**DATASET CONTENT:**
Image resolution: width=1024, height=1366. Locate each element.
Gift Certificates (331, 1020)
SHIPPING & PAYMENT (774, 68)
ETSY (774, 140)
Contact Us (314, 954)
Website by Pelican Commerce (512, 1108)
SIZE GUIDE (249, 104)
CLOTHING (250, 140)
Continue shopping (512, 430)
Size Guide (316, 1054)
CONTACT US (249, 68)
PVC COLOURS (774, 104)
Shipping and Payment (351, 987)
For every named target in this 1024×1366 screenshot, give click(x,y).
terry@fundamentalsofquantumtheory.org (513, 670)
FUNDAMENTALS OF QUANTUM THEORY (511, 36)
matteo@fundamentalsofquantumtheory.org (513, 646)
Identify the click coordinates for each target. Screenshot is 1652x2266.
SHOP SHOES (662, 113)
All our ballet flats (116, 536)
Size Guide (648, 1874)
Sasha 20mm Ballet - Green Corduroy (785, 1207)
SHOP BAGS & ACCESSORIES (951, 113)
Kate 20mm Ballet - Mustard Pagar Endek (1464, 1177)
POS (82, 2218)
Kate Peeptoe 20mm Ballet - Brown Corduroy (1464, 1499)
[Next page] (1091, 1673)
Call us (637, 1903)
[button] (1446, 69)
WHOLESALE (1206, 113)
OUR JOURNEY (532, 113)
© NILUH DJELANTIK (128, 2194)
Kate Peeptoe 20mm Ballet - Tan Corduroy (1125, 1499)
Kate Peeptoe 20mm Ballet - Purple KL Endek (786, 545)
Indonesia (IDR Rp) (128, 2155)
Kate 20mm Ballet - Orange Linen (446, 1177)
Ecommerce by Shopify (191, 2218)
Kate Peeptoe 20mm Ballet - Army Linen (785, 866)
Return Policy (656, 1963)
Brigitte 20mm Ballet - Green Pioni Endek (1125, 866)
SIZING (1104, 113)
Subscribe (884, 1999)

**INSTRUCTIONS TO FOLLOW:**
I'd like all of the entries written out again exactly as they appear above.

**SOLVED EXERCISE:**
Image resolution: width=1024, height=1366. Locate each element.
Gift Certificates (331, 1020)
SHIPPING & PAYMENT (774, 68)
ETSY (774, 140)
Contact Us (314, 954)
Website by Pelican Commerce (512, 1108)
SIZE GUIDE (249, 104)
CLOTHING (250, 140)
Continue shopping (512, 430)
Size Guide (316, 1054)
CONTACT US (249, 68)
PVC COLOURS (774, 104)
Shipping and Payment (351, 987)
For every named target in this 1024×1366 screenshot, give click(x,y).
terry@fundamentalsofquantumtheory.org (513, 670)
FUNDAMENTALS OF QUANTUM THEORY (511, 36)
matteo@fundamentalsofquantumtheory.org (513, 646)
Identify the click coordinates for each target. Screenshot is 1652x2266.
SHOP SHOES (662, 113)
All our ballet flats (116, 536)
Size Guide (648, 1874)
Sasha 20mm Ballet - Green Corduroy (785, 1207)
SHOP BAGS & ACCESSORIES (951, 113)
Kate 20mm Ballet - Mustard Pagar Endek (1464, 1177)
POS (82, 2218)
Kate Peeptoe 20mm Ballet - Brown Corduroy (1464, 1499)
[Next page] (1091, 1673)
Call us (637, 1903)
[button] (1446, 69)
WHOLESALE (1206, 113)
OUR JOURNEY (532, 113)
© NILUH DJELANTIK (128, 2194)
Kate Peeptoe 20mm Ballet - Tan Corduroy (1125, 1499)
Kate Peeptoe 20mm Ballet - Purple KL Endek (786, 545)
Indonesia (IDR Rp) (128, 2155)
Kate 20mm Ballet - Orange Linen (446, 1177)
Ecommerce by Shopify (191, 2218)
Kate Peeptoe 20mm Ballet - Army Linen (785, 866)
Return Policy (656, 1963)
Brigitte 20mm Ballet - Green Pioni Endek (1125, 866)
SIZING (1104, 113)
Subscribe (884, 1999)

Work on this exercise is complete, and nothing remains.